My group performs research to understand, through multiscale modelling, how organismal metagenomes specify their behavior and characteristics in conjunction with their environments. We accomplish this by developing novel computational biology and bioinformatics algorithms for predicting protein and proteome structure, function, interaction, design and evolution. We apply these basic science techniques to important practical problems in medicine, genetic and genomic engineering and nanobiotechnology.

I received the 2010 National Institutes of Health (NIH) Director‘s Pioneer Award to develop the Computational Analysis of Novel Drug Opportunities (CANDO) platform (http://protinfo.org/cando/) for multiscale therapeutic drug discovery, repurposing, and design. Our integrated informatics platform determines interactions between and among all drugs/compounds and higher scale entities (proteins, RNA, pathways, cells, tissues, etc.) to generate multiscale interaction signatures. The multiscale signatures are weighted using pharmacological, physiological and chemoinformatics data and compared and analyzed to predict the likelihood of the corresponding compounds being efficacious for any indication, in effect inferring homology of drug/compound behavior at proteomic/interactomic scales.

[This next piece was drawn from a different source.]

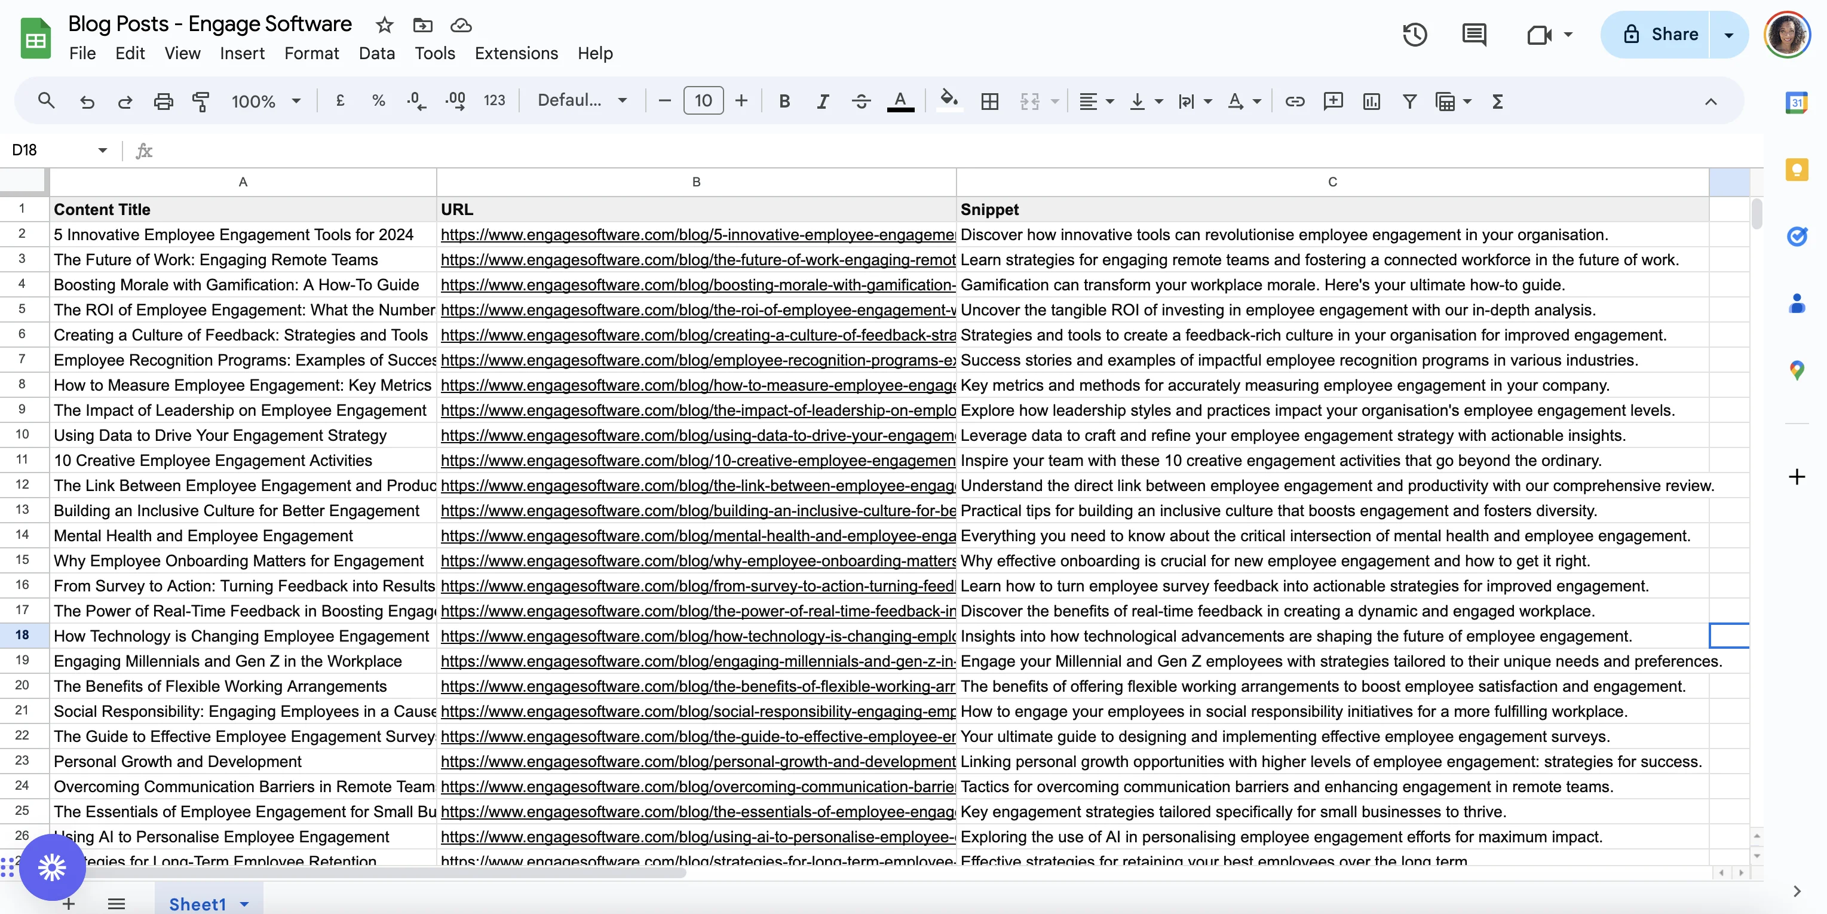
Task: Toggle italic formatting
Action: [822, 101]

Using this approach, we made predictions for all the indications that our library of drugs maps to, with benchmarking accuracies that are orders of magnitude better than what is observed when using random controls. We have performed prospective validations of our predictions, demonstrating comparable or better in vitro inhibition than existing drugs approved for clinical use in indications such as COVID-19, dengue, dental caries, diabetes, hepatitis B, herpes, lupus, malaria and tuberculosis. We have implemented drug design capabilities in our platform to generate compounds beyond what is already known for indications such as opioid use disorder and overdose and non-small cell lunger cancer. We have further extended our platform to incorporate genotypic and phenotypic variations to enable precision medicine.

We also applied our computational techniques to design peptides for vaccines, antibacterial activity and inorganic substrate adhesion and model the structures, functions and interactions of all tractable proteins encoded by several rice genomes. A consistent theme in our research is the combination of in virtuale simulation and homology inference, followed by in vitro and in vivo verification and application, directed toward holistic multiscale modelling of complex biological systems. All this is accomplished in close collaboration with researchers across the world and primarily with Dr. Zackary Falls, also a faculty in the Bioinformatics Division.